问题二：如何在pubmed上找到目标基因的mRNA序列。

步骤：打开NCBI主页面，选GENE，输入基因名称-》显示出很多不同种但名字相同的基因-》找到你要的种属，打开-》显示基因信息，找到“mRNA and protein”前面那个NM***********,号码（fig.4），把它记下来（后面的blast要用）并点开-》显示这个基因的mRNA信息(Fig.5)，最后的ORIGIN是CDNA序列，把它记下来，一会PRIMER的时候要用。

Fig.4

Fig.5 0

问题三：如何设计跨内含子的引物（利用primer-blast）

1）打开primer-blast网站

（https://www.wendangku.net/doc/6312616691.html,/tools/primer-blast/）

2）将mRNA编号（NM***********）输入序列框中，real time PCR 一般产物长度为80～150bp也可以超一点，但是会影响扩增效率，这样就不能用ddCT法计算了，酌情考虑。温度在55～63和GC含量在40%～60%，两条链不要差太远。点击GET primer

详细的设计方法可以参看https://www.wendangku.net/doc/6312616691.html,/ask/show-2362.html

3)会得到若干条引物（fig。6），红条中的黄圈标记的小白色缺口是内含子所在的位置，跨过小缺口就是跨了内含子。

根据下面列出的引物具体的温度GC含量之类的再进行选择

4）将初步选择的引物用PRIMER 5验证引物二聚体，发卡结构等，方法见下个问题“问题四：用PRIMER 5查找已知引物的产物位置”
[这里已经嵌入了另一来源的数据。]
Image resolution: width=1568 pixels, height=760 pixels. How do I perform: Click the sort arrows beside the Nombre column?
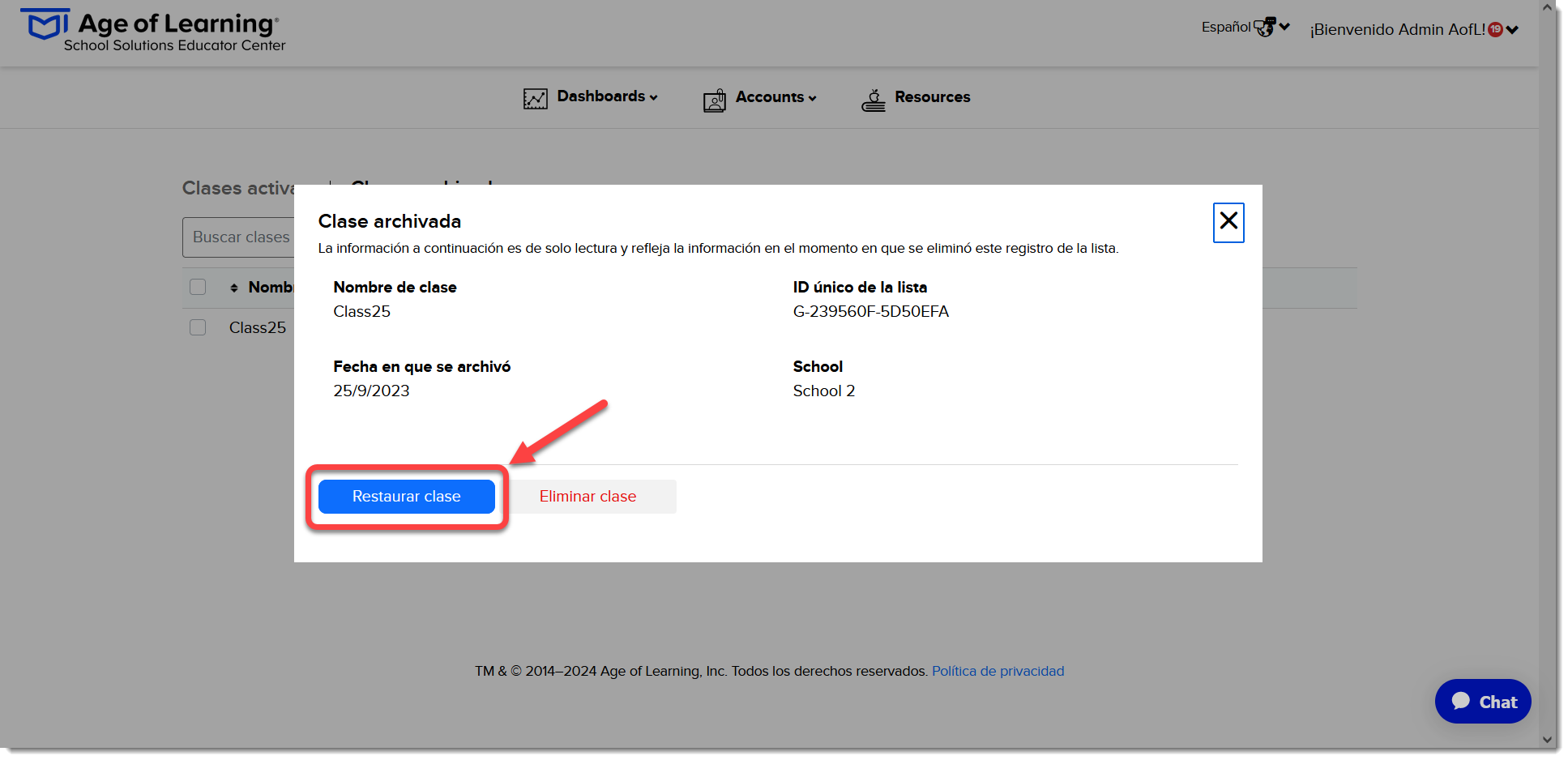click(234, 288)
引物设计原则见：https://www.wendangku.net/doc/6312616691.html,/experiment/430/457/458/15696.htm

Fig。6

问题四：如何利用MRNA序列和DNA序列，用PRIMER 5查找已知引物的产物位置，并确定其是否跨内含子

1）找到目的引物的DNA序列和MRNA（cdna）序列，以问题三中用primer-blast设计的第8条引物为例（fig。7）

2）打开PRIMER 5，将CDNA序列贴入-》点击primer-》显示primer primer界面-》点击左上方的“S”，再点击EDIT primer -》显示EDIT primer界面，在“5…-3…”框中贴入已知的Forward primer，点击as is，显示序列已被贴入-》点击analyze，再点击primer-》显示输入的序列和已知CDNA良好配对，点击OK->显示“primer primer界面” 点击左上方的“A”，再点击EDIT primer -》显示EDIT primer界面，在“3…-5…”框中贴入已知的REVERSE primer，点击REVERSE，显示序列已被贴入-》点击analyze，再点击primer-》显示输入的序列和已知CDNA良好配对，点击OK->显示“primer primer界面”->在右上角显示PCR产物的起始和结束位点，得到产物长度为145bp（fig。8）。

Fig。8

3）打开PRIMER 5，将DNA序列贴入-》点击primer-》显示primer primer界面-》点击左上方的“S”，再点击EDIT primer -》显示EDIT primer界面，在“5…-3…”框中贴入已知的Forward primer，点击as is，显示序列已被贴入-》点击analyze，再点击primer-》显示输入的序列和已知CDNA良好配对，点击OK->显示“primer primer界面” 点击左上方的“A”，再点击EDIT primer -》显示EDIT primer界面，在“3…-5…”框中贴入已知的REVERSE primer，点击REVERSE，显示序列已被贴入-》点击analyze，再点击primer-》显示输入的序列和已知CDNA良好配对，点击OK->显示“primer primer界面”->在右上角显示PCR产物的起始和结束位点.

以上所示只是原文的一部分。